Still oblivious to my open-fly situation, I handed the Slavic lady two bucks after she retrieved my jacket, which she, again, carried like it was both toxic and contagious. Sadly, one of the crumpled bills did not successfully make the leap from my hand to hers and flitted like a wounded butterfly down to the thick carpet. From the expression on the face of the Slavic lady — who likely held a PhD in biochemistry back in Moldova or Belarus — I could tell she thought I had dropped the legal tender on purpose, to further humiliate her newfound station in life.

Mortified, I leaned over to retrieve the bill at the exact instant that she leaned over to retrieve the bill and — THUMP!!! — our noggins collided hard enough that I saw lightning bolts.

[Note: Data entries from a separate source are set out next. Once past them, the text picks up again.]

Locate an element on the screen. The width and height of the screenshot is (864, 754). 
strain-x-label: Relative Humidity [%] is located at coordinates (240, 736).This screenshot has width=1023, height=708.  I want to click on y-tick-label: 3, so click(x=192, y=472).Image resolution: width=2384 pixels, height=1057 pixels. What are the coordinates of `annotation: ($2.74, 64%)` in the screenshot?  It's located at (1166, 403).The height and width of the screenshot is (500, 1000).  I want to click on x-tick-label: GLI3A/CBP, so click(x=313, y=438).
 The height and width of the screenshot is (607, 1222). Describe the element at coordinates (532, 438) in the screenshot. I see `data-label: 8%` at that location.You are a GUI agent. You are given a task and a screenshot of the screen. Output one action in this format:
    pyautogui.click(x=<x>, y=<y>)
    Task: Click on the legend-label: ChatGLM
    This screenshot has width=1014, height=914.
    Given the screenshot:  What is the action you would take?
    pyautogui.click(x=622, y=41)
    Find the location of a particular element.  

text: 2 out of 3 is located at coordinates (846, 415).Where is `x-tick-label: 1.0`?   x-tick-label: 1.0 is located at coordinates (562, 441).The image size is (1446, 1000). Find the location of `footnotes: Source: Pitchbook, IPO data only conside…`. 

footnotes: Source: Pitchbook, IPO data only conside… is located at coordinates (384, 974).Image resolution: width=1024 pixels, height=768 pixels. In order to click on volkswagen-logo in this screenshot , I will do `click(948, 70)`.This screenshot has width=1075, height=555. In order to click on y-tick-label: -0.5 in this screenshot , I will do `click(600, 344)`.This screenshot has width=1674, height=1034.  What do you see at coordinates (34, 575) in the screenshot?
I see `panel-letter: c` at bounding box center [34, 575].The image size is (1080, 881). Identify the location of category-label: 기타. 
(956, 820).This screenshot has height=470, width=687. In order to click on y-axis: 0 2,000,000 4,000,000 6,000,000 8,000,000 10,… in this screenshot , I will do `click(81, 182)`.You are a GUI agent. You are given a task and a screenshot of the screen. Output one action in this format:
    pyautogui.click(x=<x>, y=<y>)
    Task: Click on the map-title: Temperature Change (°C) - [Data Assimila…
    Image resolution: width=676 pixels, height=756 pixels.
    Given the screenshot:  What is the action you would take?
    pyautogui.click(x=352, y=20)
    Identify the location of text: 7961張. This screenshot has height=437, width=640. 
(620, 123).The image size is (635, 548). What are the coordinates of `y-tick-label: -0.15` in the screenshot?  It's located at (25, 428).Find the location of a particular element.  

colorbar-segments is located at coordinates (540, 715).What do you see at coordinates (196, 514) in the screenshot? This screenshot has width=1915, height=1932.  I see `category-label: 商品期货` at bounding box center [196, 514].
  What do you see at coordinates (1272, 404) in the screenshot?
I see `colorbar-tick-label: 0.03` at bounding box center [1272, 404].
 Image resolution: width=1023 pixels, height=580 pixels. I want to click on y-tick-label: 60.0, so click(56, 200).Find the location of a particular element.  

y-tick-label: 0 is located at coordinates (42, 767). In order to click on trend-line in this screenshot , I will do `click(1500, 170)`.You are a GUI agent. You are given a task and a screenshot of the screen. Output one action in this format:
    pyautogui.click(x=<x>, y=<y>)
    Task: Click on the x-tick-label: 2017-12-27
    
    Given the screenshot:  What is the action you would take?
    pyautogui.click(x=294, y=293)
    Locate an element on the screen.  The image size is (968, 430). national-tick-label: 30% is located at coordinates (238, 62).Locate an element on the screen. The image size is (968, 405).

As I, while rubbing the knot that had instantaneously sprouted from my forehead, uttered the most heartfelt apologies ever to sprung forth from my lips, she stood up, with nary a flinch, and returned to the cloakroom.

I proudly put my jacket on and, after leaving the stunningly high-priced hotel, I walked through the darkness past row after row of showroom-shiny Range Rovers and Mercedes G-Glass SUVs to my filthy old 4Runner, in which was found the rescue dog whose blonde fur covered my coat and whose yak was intertwined into its fabric like DNA strands and who slept by my side on the ground on the rim of the Rio Grande del Norte. That dog reacted happily when I gave her a handful of cheese cubes heisted from the buffet back inside the chandeliered room in which the swanky soiree was held. Then she fell asleep, perfectly content with the circumstances in which she dwells.